··· Information provided ···
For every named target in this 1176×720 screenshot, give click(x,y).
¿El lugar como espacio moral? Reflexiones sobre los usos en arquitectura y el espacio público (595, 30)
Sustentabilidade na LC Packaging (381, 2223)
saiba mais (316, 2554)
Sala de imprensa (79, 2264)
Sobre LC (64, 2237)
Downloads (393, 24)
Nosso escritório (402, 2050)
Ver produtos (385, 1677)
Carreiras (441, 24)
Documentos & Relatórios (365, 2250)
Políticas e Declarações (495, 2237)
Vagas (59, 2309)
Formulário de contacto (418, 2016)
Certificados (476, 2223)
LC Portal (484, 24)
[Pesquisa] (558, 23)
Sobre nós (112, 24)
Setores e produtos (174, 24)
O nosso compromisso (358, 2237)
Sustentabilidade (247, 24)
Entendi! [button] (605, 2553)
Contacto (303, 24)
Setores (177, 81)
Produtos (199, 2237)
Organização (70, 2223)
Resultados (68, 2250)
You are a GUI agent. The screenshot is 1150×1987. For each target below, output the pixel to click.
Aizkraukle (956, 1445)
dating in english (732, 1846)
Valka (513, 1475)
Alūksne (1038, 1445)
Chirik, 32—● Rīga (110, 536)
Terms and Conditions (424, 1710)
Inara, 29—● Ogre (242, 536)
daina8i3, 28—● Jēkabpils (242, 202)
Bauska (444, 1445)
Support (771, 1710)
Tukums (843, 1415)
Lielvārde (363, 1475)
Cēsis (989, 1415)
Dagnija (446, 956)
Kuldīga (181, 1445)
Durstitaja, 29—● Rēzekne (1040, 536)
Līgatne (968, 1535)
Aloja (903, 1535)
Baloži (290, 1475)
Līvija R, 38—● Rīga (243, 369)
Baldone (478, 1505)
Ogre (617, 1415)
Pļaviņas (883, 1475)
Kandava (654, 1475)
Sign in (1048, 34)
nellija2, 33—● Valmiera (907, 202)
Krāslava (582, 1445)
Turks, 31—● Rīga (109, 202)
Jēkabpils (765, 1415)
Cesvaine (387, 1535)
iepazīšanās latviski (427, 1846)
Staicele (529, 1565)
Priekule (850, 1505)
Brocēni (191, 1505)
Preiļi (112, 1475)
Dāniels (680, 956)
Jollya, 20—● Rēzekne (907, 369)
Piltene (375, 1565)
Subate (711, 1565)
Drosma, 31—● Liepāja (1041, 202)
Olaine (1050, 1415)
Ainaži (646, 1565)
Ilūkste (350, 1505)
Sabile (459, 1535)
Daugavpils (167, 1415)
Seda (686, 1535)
···
# Aim
Please update the lines above by replacing "Rīga" with "Riga" and leaving everything else unchanged.

# Written response
For every named target in this 1176×720 screenshot, give click(x,y).
¿El lugar como espacio moral? Reflexiones sobre los usos en arquitectura y el espacio público (595, 30)
Sustentabilidade na LC Packaging (381, 2223)
saiba mais (316, 2554)
Sala de imprensa (79, 2264)
Sobre LC (64, 2237)
Downloads (393, 24)
Nosso escritório (402, 2050)
Ver produtos (385, 1677)
Carreiras (441, 24)
Documentos & Relatórios (365, 2250)
Políticas e Declarações (495, 2237)
Vagas (59, 2309)
Formulário de contacto (418, 2016)
Certificados (476, 2223)
LC Portal (484, 24)
[Pesquisa] (558, 23)
Sobre nós (112, 24)
Setores e produtos (174, 24)
O nosso compromisso (358, 2237)
Sustentabilidade (247, 24)
Entendi! [button] (605, 2553)
Contacto (303, 24)
Setores (177, 81)
Produtos (199, 2237)
Organização (70, 2223)
Resultados (68, 2250)
You are a GUI agent. The screenshot is 1150×1987. For each target below, output the pixel to click.
Aizkraukle (956, 1445)
dating in english (732, 1846)
Valka (513, 1475)
Alūksne (1038, 1445)
Chirik, 32—● Riga (110, 536)
Terms and Conditions (424, 1710)
Inara, 29—● Ogre (242, 536)
daina8i3, 28—● Jēkabpils (242, 202)
Bauska (444, 1445)
Support (771, 1710)
Tukums (843, 1415)
Lielvārde (363, 1475)
Cēsis (989, 1415)
Dagnija (446, 956)
Kuldīga (181, 1445)
Durstitaja, 29—● Rēzekne (1040, 536)
Līgatne (968, 1535)
Aloja (903, 1535)
Baloži (290, 1475)
Līvija R, 38—● Riga (243, 369)
Baldone (478, 1505)
Ogre (617, 1415)
Pļaviņas (883, 1475)
Kandava (654, 1475)
Sign in (1048, 34)
nellija2, 33—● Valmiera (907, 202)
Krāslava (582, 1445)
Turks, 31—● Riga (109, 202)
Jēkabpils (765, 1415)
Cesvaine (387, 1535)
iepazīšanās latviski (427, 1846)
Staicele (529, 1565)
Priekule (850, 1505)
Brocēni (191, 1505)
Preiļi (112, 1475)
Dāniels (680, 956)
Jollya, 20—● Rēzekne (907, 369)
Piltene (375, 1565)
Subate (711, 1565)
Drosma, 31—● Liepāja (1041, 202)
Olaine (1050, 1415)
Ainaži (646, 1565)
Ilūkste (350, 1505)
Sabile (459, 1535)
Daugavpils (167, 1415)
Seda (686, 1535)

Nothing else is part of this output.